En otro lugar del libro, Tondi habla de una tortura moral tan terrible como el silencio de cuarenta días que se introdujo para los principiantes en las escuelas jesuitas. Se prescribe en este momento cuatro o incluso cinco veces al día para realizar ejercicios espirituales, se le permite hablar solo una vez a la semana, cuando un preso desafortunado puede salir de la prisión por unas pocas horas. Tondi escribe que los adolescentes están obligados a pasar ocho días pensando en los pecados, en el día del juicio final y en el infierno. Ocho días los niños están en el crepúsculo. Luego, después de una breve relajación de lo estricto del régimen, comienza el giro de ejercicios aún más difíciles, convirtiendo gradualmente a los estudiantes en personas de voluntad débil.

"Tal régimen haría que incluso un caballo se volviera loco", escribe Tondi.

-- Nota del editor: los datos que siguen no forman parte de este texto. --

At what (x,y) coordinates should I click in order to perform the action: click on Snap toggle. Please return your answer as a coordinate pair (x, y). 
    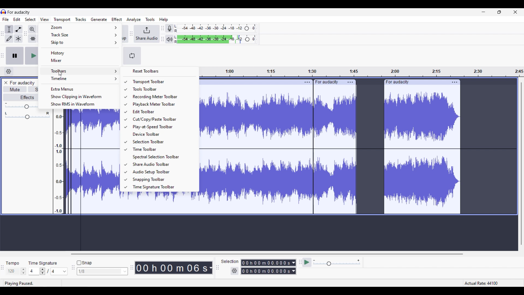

En el noviciado y los colegios, como en general en todo el orden, el espionaje floreció. Gracias a esto, los jefes conocían cada paso de cada alumno. Estrictamente castigado y el culpable y el que debería haber sido informado sobre el mal comportamiento de un vecino, y no informado. Sabemos la regla de que una persona que es perdonada es perdonada si condena a otro de la misma ofensa.

Los estudiantes no tenían derecho a cerrar sus cosas con una llave, no podían, sin la censura de las autoridades escolares, no solo enviar una carta, sino incluso hablar por teléfono, elegir un libro para leer o un médico si se enferman.

Tondi escribe que poco antes de la Segunda Guerra Mundial, cuando estudiaba en una escuela de jesuitas en Roma, el general de la Compañía de Jesús Ledokhovsky a menudo iba allí, buscaba, buscaba entre las cosas de los estudiantes y seleccionaba lo que encontraba censurable.



En relación con todo lo que se ha dicho, es interesante citar la opinión de Joseph Stalin sobre la educación de los jesuitas.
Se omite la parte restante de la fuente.